興味深い内容だったので、番組を見た後でいろいろ調べてみました。
参考になったところが多かったので紹介させて頂こうと思います。

(番組で見た内容を Web で調べた知識のみ書いている部分もありますので、細かいところが違っているかもしれません。大筋には影響しないと思いますのでご容赦下さい。)

「株式会社クリエーション」という天草の水産業者さん

テレビで取り上げられていたのは、「株式会社クリエーション」というかっこいいお名前の水産業者さん。
Webサイトもかっこいいです。
<https://cwp-jp.com/>

クリエーション1

それもそのはず、この会社さんは、車エビの養殖や食品加工などの1次産業・2次産業だけでなく、広告やブランディング、ネットショップでの自社商品の販売などの3次産業も手がけられています。
<https://cwp-jp.com/%e4%ba%8b%e6%a5%ad%e5%86%85%e5%ae%b9/>

クリエーション2

「6次産業」とは

この会社さんがやられているように、農林漁業の1次産業に従事する方(農家や漁師など)が、その生産物を自分たちで加工(2次産業)したり、販売(3次産業)することを、「農林漁業の6次産業化」と呼びます。

農林漁業の6次産業化:農林水産省
https://www.maff.go.jp/j/shokusan/sanki/6jika.html

それぞれの産業を掛け合わせる、1 x 2 x 3 = 6、で6次産業、ということらしいです。

とはいえ、これをやるのは実際にはなかなか難しい。
普通の農家さんや漁師さんには、
・2次産業に必要な、商品開発や生産管理に関するノウハウ
・3次産業に必要な、ブランディングやプロモーション、販路確保に関するノウハウ

が無いからです。

コロナ禍での「守りの経営」 - 人手不足をどうやって解消したか

こちらの会社の場合、今回のコロナ影響で最初に直面した問題は「人手不足」だったとのこと。
従業員さんのほとんどが休校中のこどもの世話などで出社できなくなってしまったそうです。

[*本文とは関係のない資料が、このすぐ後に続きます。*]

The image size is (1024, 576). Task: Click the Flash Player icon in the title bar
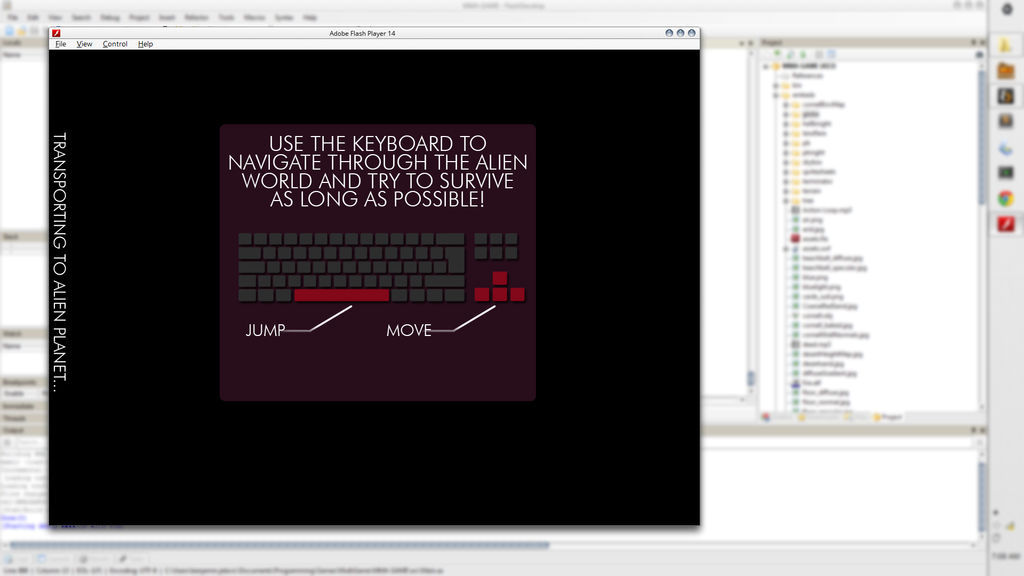tap(54, 33)
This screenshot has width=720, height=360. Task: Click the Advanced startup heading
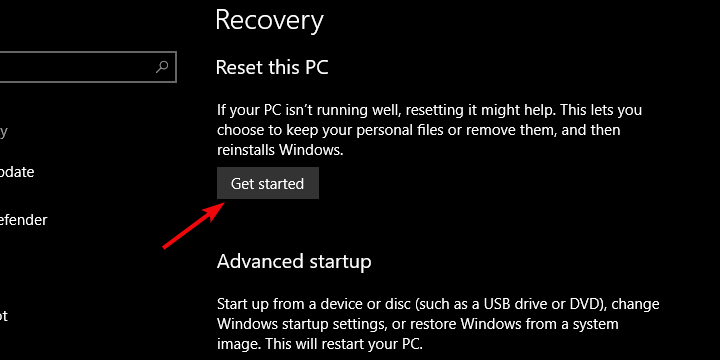(294, 261)
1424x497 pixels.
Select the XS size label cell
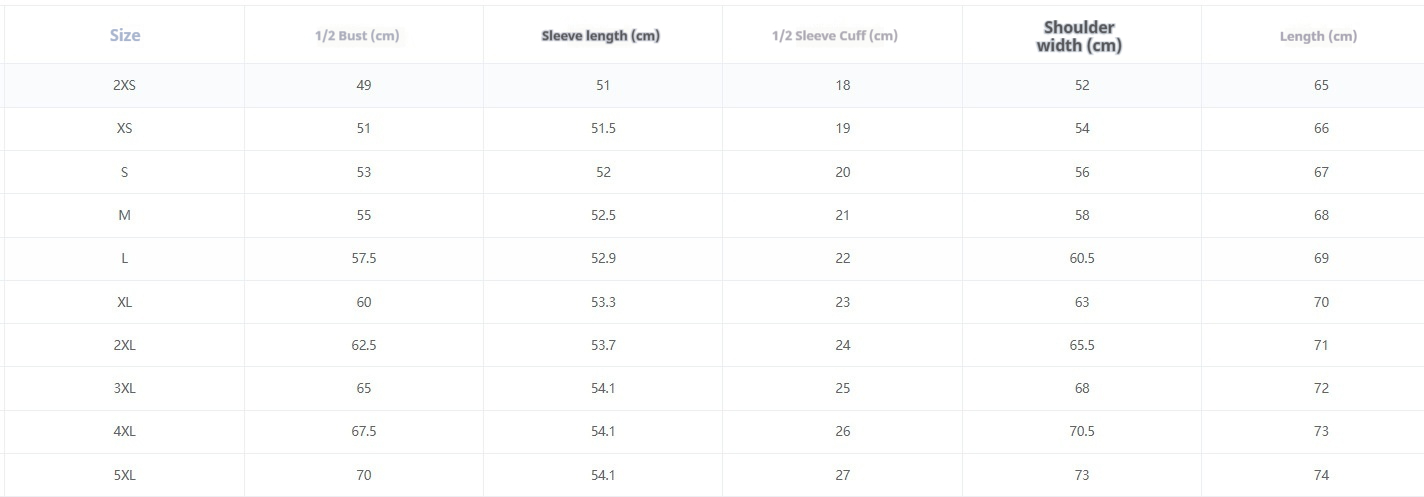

車エビの加工場には、水揚げされた車エビがどんどんやってきます。
次々に加工して冷凍・出荷していかないと、せっかく入ってきた車エビを、最終的には捨ててしまわなくてはいけません。

どうしようかと困ってたところ、たまたま地元の経営者の会合で、同じ地域の観光ホテルの経営者の方と会話をされたそうです。
すると、そのホテルでは、逆にお客さんが来ないためスタッフが余って困っていたとのこと。

この会話がきっかけとなり、手が空いていたホテルのスタッフを、水産加工場の手伝いに派遣することでお互い Win-Win な結果となったそうです。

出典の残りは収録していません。